Friday, October 05, 2007

BUT...BUT...BUT

David Brooks and Roger Cohen have recently published Op-Eds in the New York Times that typify the diaspora from the right.

Neither of these guys has any idea what they'retalking about.

The first (Brooks) wants to redefine conservatism and disown the collapse of its failed idiology. the plain truth is that regardless how Brooks wants to define it, conservatism -"creedal" or "dispositional" stands on the belief that government needs to be restrained. When that restraint then leads to failures like Katrina, the decline in healthcare and education, and policy blunders committed by factions within that weakened government, conservatives then turn on a dime and say "see, look at these problems government has wrought."

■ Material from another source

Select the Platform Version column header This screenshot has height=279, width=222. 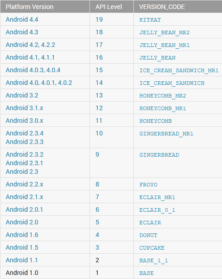[x=29, y=7]
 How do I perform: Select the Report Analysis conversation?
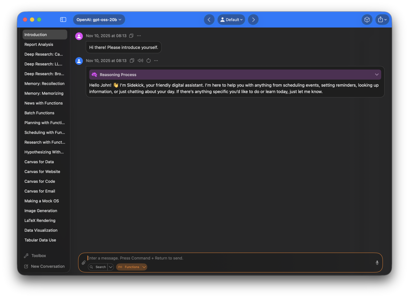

If you reduce government to "the size where it could be drowned in the bathtub" as Grover Norquist is so fond of saying, you can't then be surprised when it cannot handle any crisis (deluge) larger than a bathtub.

The second guy (Cohen) wants to claim that the term "neocon" has become a generic insult for anything "the left" (whatever that means) doesn't like. A sort of "Auslander" for liberals. This of course is horseshit.

"Neocon" refers specifically to the group decended from the teachings of Leo Strauss, the University of Chicago professor who believed that the"liberal" cultural economic and political ideals of the west (particularly the USA) that had risen in the first half of the 20th century had resulted in its decline in the latter half. He thought that the only counter to that collapse was to create cultural myths that (though made up entirely) would scare the dumb public into acting properly. The public of course was too stupid to be able to think for itself.

The most elemental of those myths was that there were Really Bad Guys out there who were organizing to attack us, and that we needed to defeat them by any means necessary.

Strauss' disciples included Wolfowitz, Perle, the Kristols (Irving and later Bill) the Pipes (Richard and then Daniel) Cheney, Rumsfeld, and all of their successive proteges. The irony is that, somewhere along the line the disciples actually started to believe the myths they'd created, and like religious fanatics, followed their beliefs right off the cliff despite any evidence to the contrary.

Neocon then is not simply a generic slur, but refers to all who advance a certain set of principles:

  1. Liberalism leads to collapse of social order
  2. Therefore society needs to be "scared-straight"
  3. Evil Ones want to defeat us
  4. They must be prevented by any and all means including offensive wars ("offensive" meaning opposed to defensive rather than offending) .
  5. American hegemony.

Others might add unquestioning support for Israel, though I don't think this is required because I don't think that all neocons place Israel's interests as equal to ours (kinda defeats the hegemony idea). Many conservatives have become neocons since 2000 (Giuliani) , others have supported the neocon agenda though they have not themselves been historically neoconservative (McCain, Hatch, Specter, Graham), and even some liberals have become neoconservatives (Lieberman. Zell Miller, the Brookings institute douche-bags O'Hanlon and Pollock.)

Both of these columns show how many on the right are desperately trying to diffuse the damage they've wrought on this country. They can't ignore it or spin it away any more so they try to explain it, and their explanations are pathetic.